Segment Open
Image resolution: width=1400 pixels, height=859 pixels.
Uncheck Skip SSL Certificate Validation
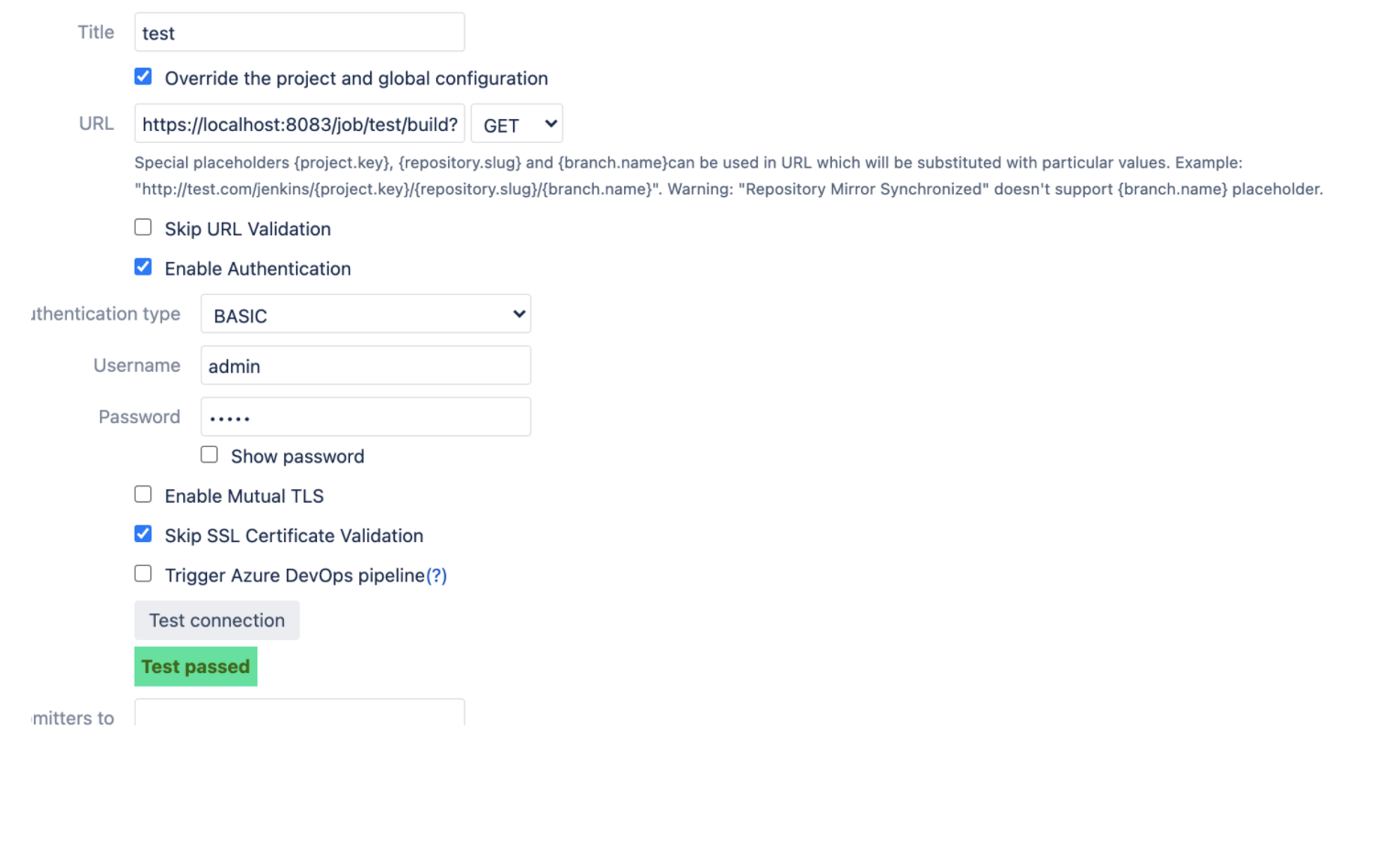143,534
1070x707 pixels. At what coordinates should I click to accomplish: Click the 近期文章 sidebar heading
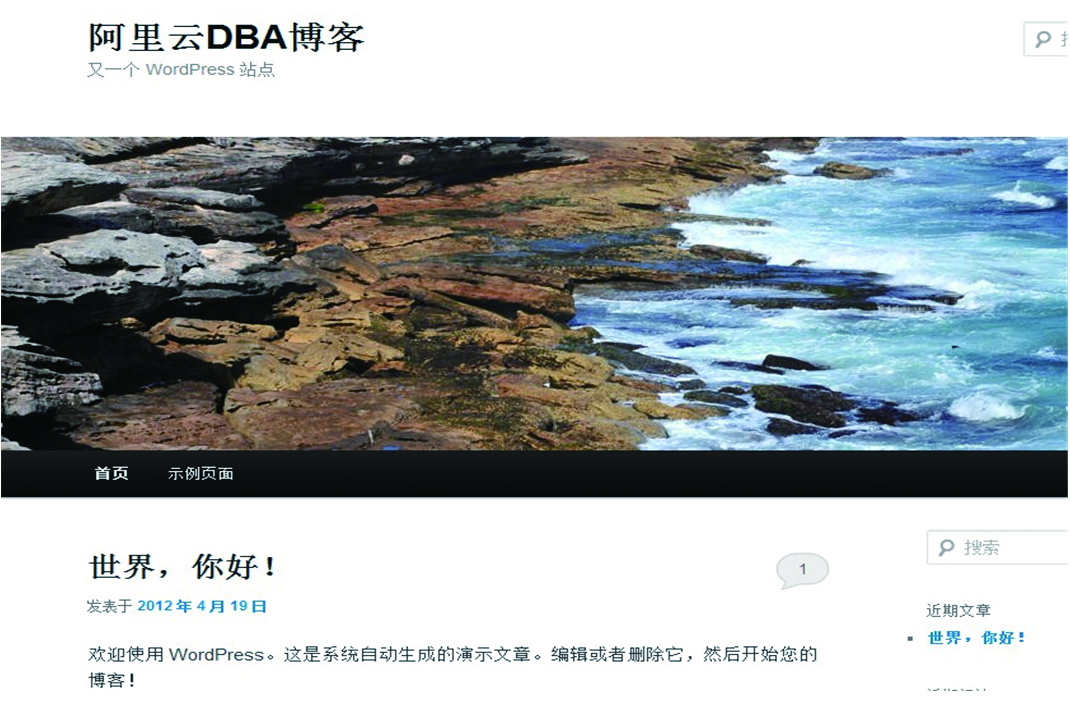coord(958,610)
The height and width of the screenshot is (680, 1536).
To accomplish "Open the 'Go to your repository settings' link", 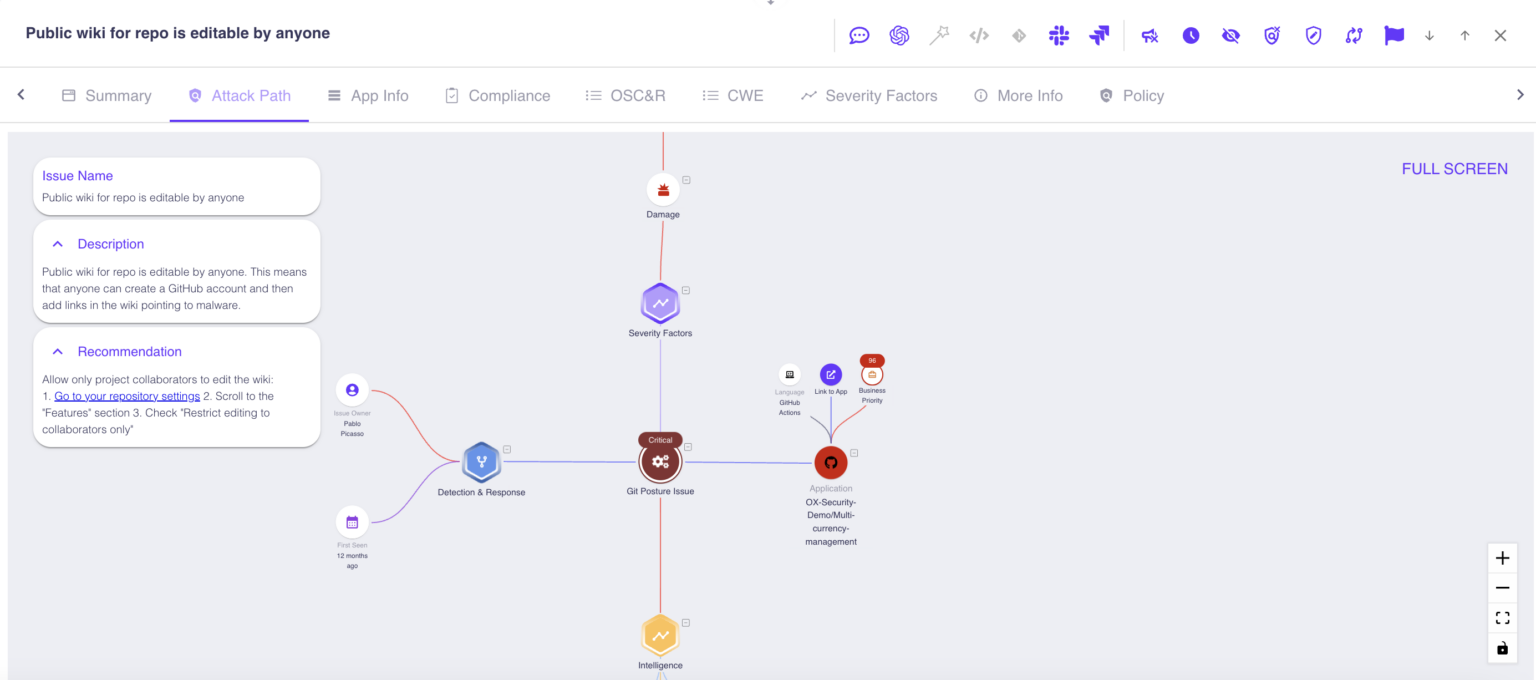I will 127,396.
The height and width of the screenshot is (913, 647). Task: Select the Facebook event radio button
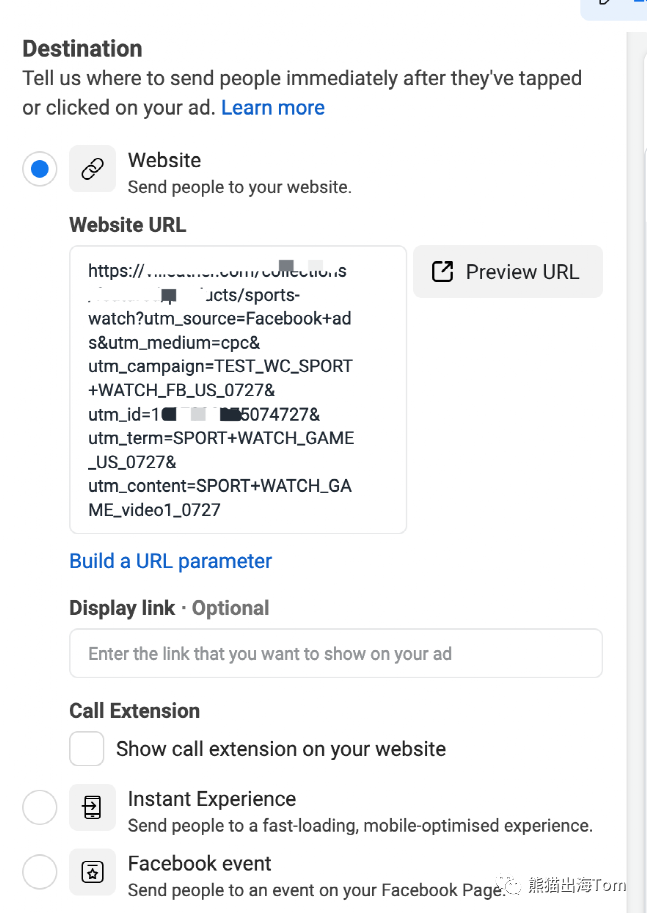(40, 872)
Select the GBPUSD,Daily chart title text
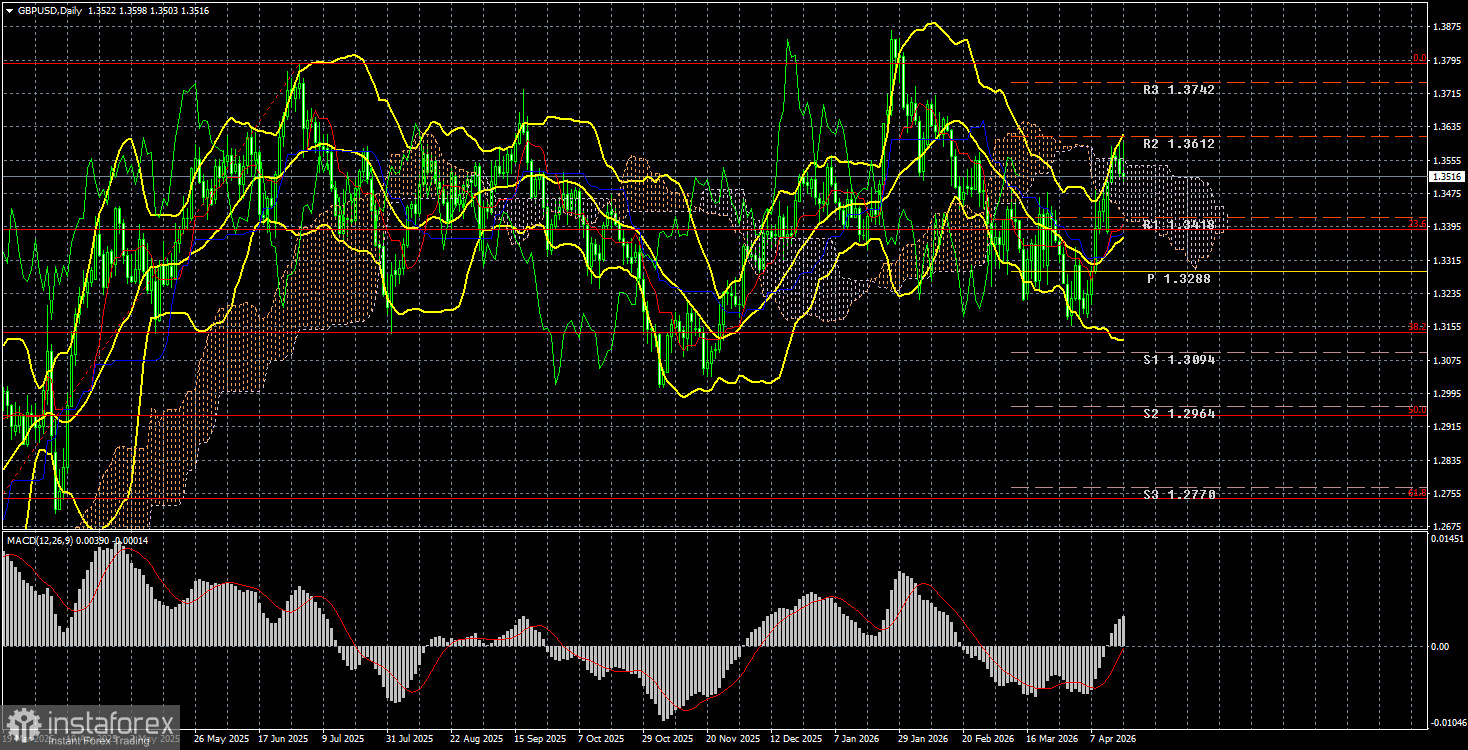Image resolution: width=1468 pixels, height=750 pixels. coord(50,10)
Segment Closed
**TASK BRIEF**
Leave out the pictures, and write out exactly the lines from the line containing "The height and width of the screenshot is (913, 647)." through the end of the records above.

**TASK ANSWER**
The height and width of the screenshot is (913, 647). Task: Select the Facebook event radio button
(40, 872)
Select the GBPUSD,Daily chart title text
Image resolution: width=1468 pixels, height=750 pixels. coord(50,10)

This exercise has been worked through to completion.